While the birth of a child is usually a joyous occasion, problems during the pregnancy or delivery can lead to birth injuries. However, if the injuries are the result of the negligence of obstetricians, hospitals or other medical providers, it may be possible to bring a medical malpractice lawsuit.
These injuries are classified as birth trauma which can include cuts, fractures or other injuries that occur during labor or delivery. Birth trauma is more common during the delivery of larger or heavier babies, and trauma is often seen in premature births. In addition, birth trauma can occur during a prolonged or difficult labor, or if the fetus is in an abnormal position – referred to as breech birth.
Birth injuries can be caused by a variety of medical mistakes, including a doctor’s failure to adequately foresee or respond to problems during childbirth. A doctor may also be held liable for improperly using medical devices or providing poor prenatal care.
While injuries to newborns often involve the head, neck and arms, injuries can be caused to any part of the body, including bruising, broken bones and fractures, nerve damage and hemorrhages. In some
cases, the injuries may lead to permanent medical conditions that require lifelong care.

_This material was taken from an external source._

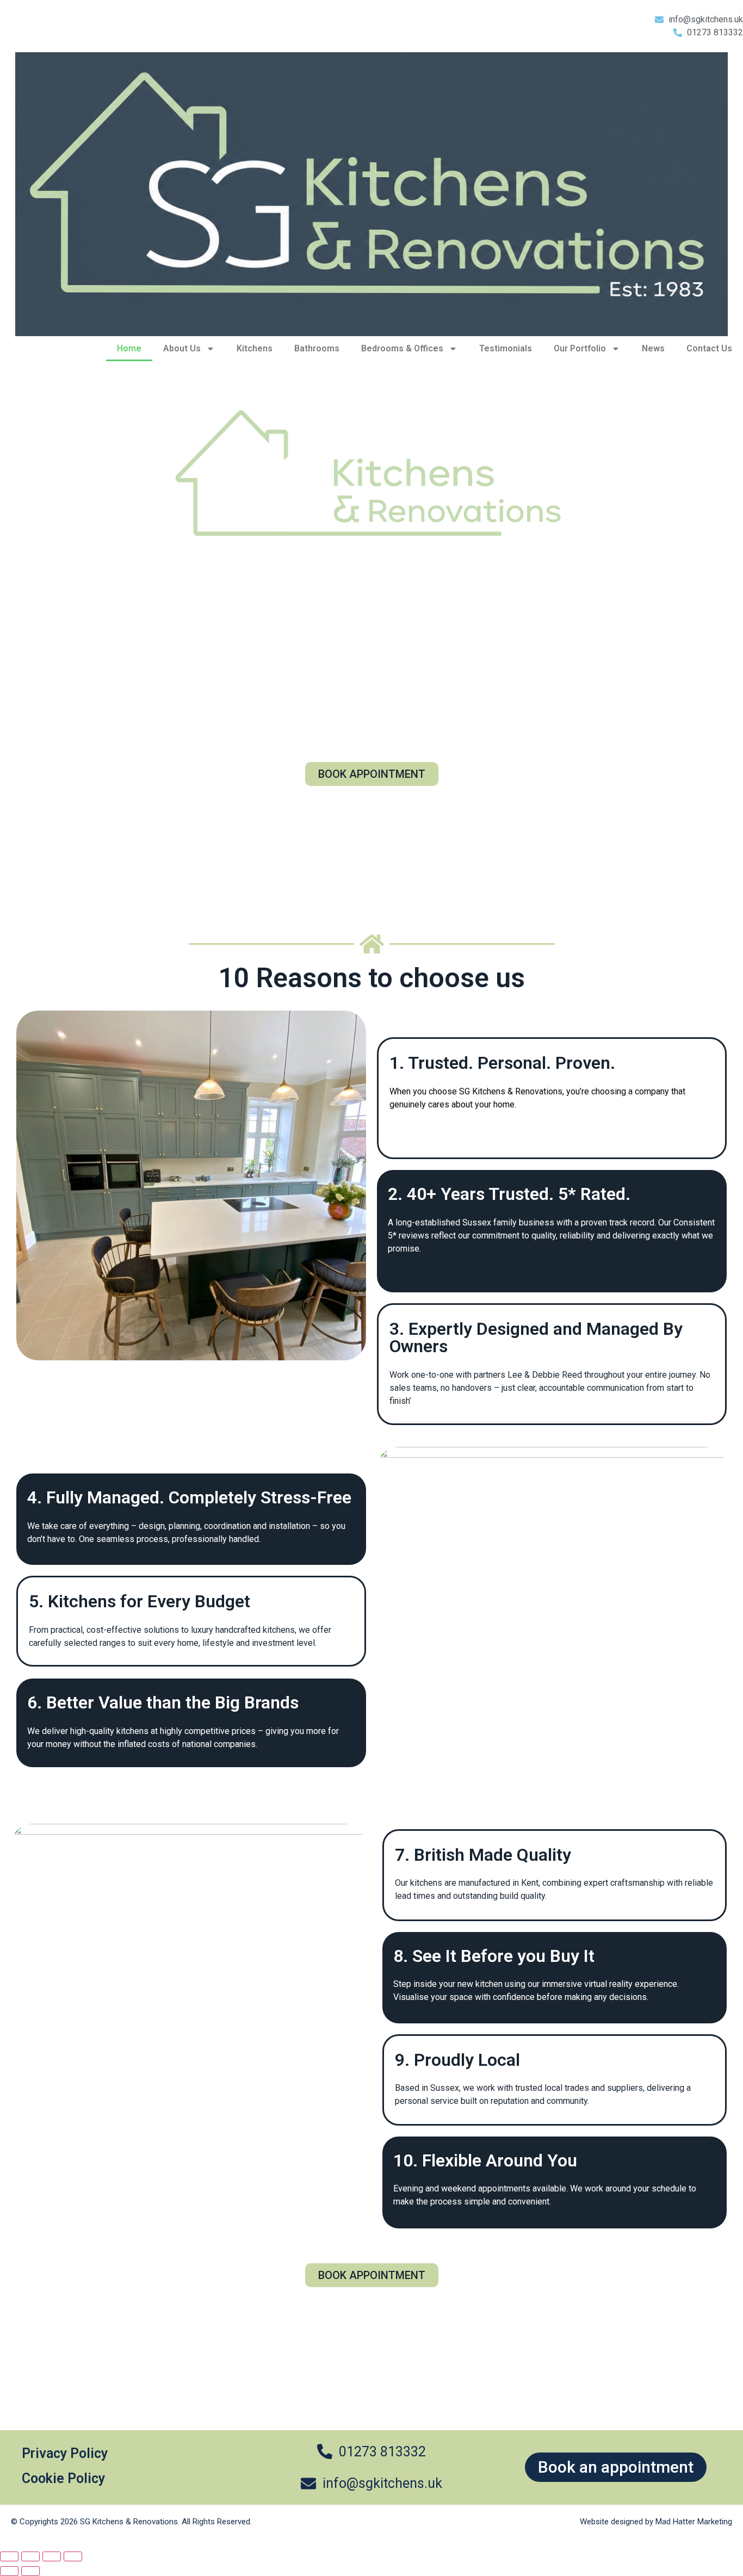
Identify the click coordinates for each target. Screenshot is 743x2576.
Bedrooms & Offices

For example, oxygen deprivation can lead cerebral palsy which is caused by damage to part of a baby’s brain that controls motor functions. A doctor’s improper use of forceps can also lead to damage of facial nerves and a baby can develop Bell’s palsy or facial paralysis. While bruised nerves often heal without treatment, torn nerves typically require surgery to restore function to the facial muscles.

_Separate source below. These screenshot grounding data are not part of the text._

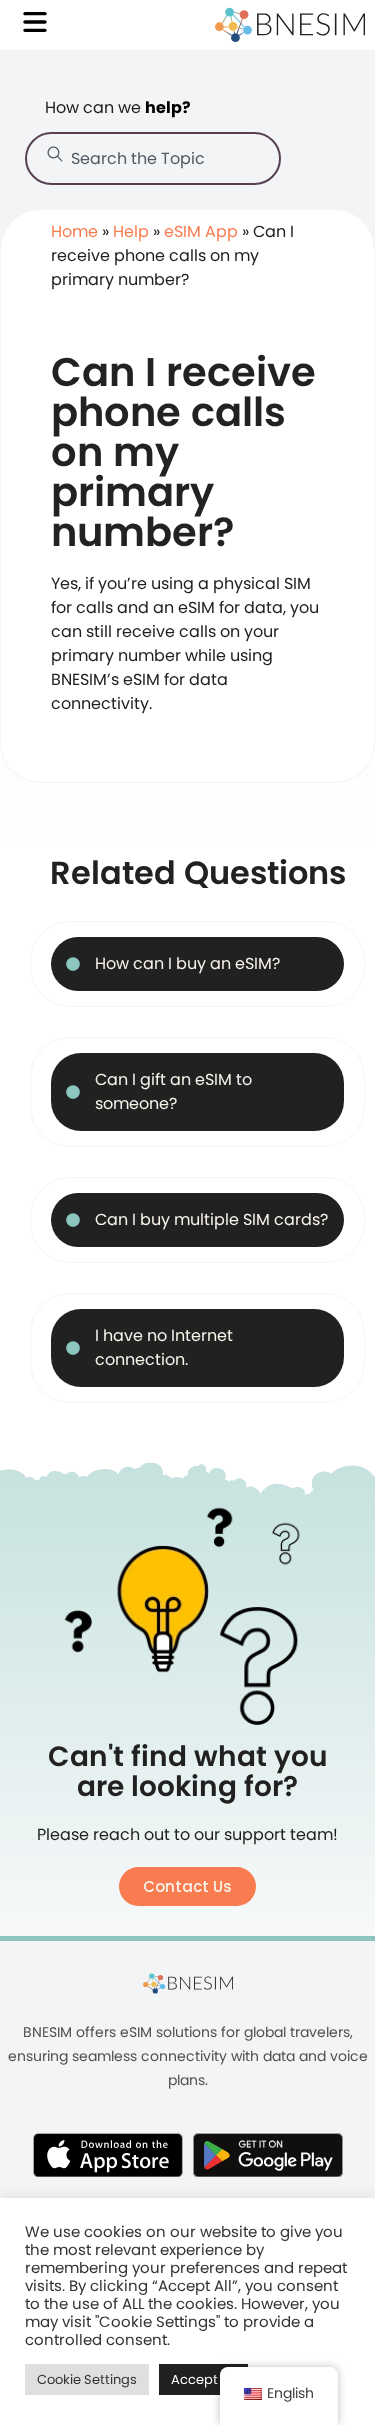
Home (74, 231)
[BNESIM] (188, 1983)
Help (131, 231)
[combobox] (153, 158)
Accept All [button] (203, 2379)
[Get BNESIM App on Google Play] (268, 2155)
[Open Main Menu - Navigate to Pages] (35, 22)
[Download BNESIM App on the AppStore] (108, 2155)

In the end, birth injuries can leave a child in need of lifelong care which can be an emotional and financial burden for the parents. However, medical providers have a duty to provide the appropriate standard of care. By failing to recognize potential risks during the pregnancy or making medical mistakes during the delivery, doctors, hospitals and other medical professionals can be held liable for medical malpractice.